Dataset records below:

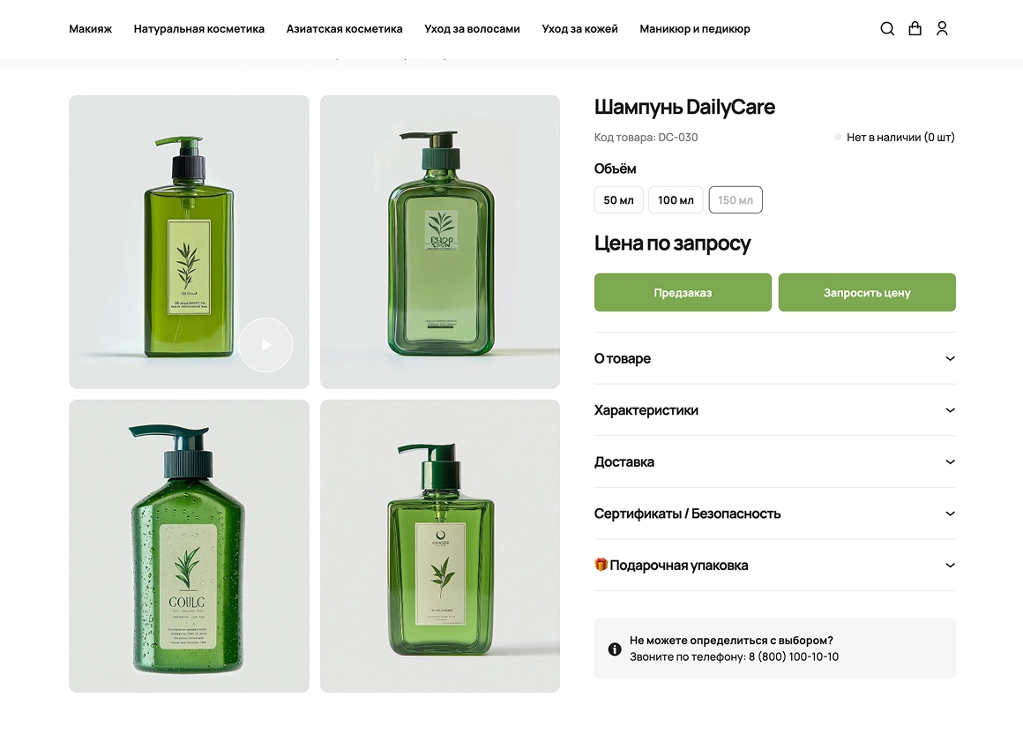Open the Доставка accordion
This screenshot has height=750, width=1023.
(774, 461)
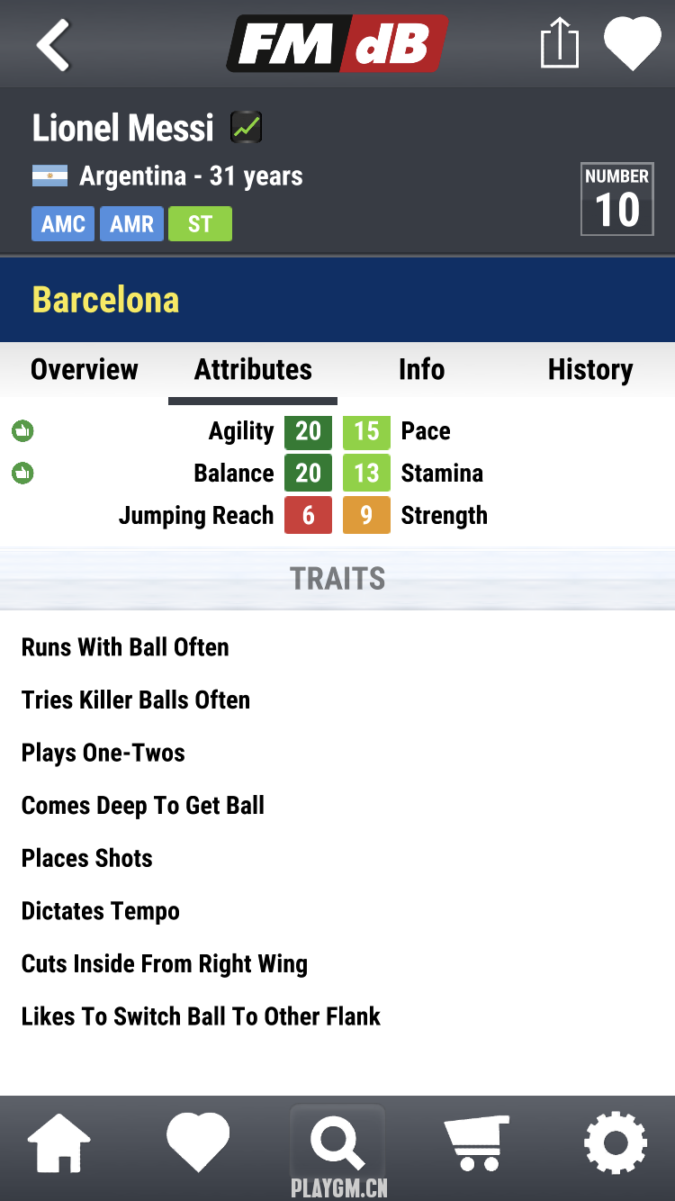Switch to the Info tab
675x1201 pixels.
pyautogui.click(x=421, y=369)
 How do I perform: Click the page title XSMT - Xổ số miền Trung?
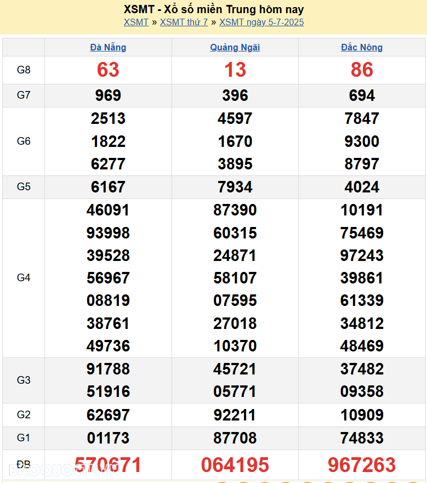[213, 9]
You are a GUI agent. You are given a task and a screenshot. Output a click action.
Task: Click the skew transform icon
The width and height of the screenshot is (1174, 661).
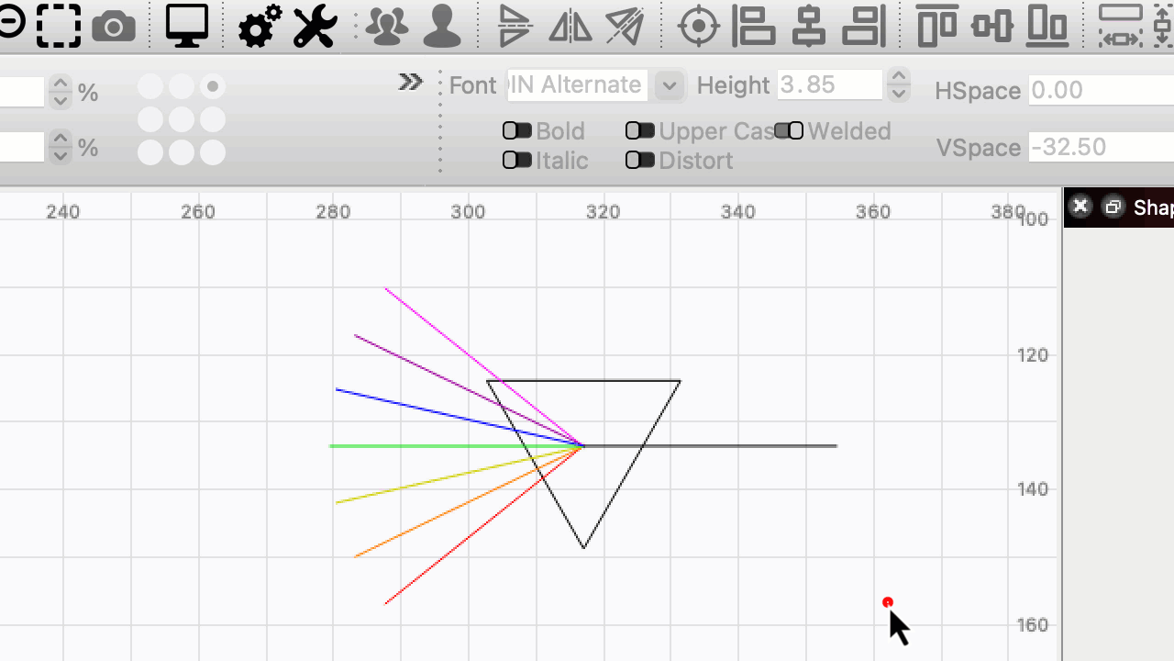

End of Dataset records.

▶ Aim of the exercise: Give back exactly the lines from the line with "You are a GUI" through the end of the material above, inclusive, with no pictures.

▶ Solution to the problem:
You are a GUI agent. You are given a task and a screenshot. Output a click action.
Task: Click the skew transform icon
The width and height of the screenshot is (1174, 661).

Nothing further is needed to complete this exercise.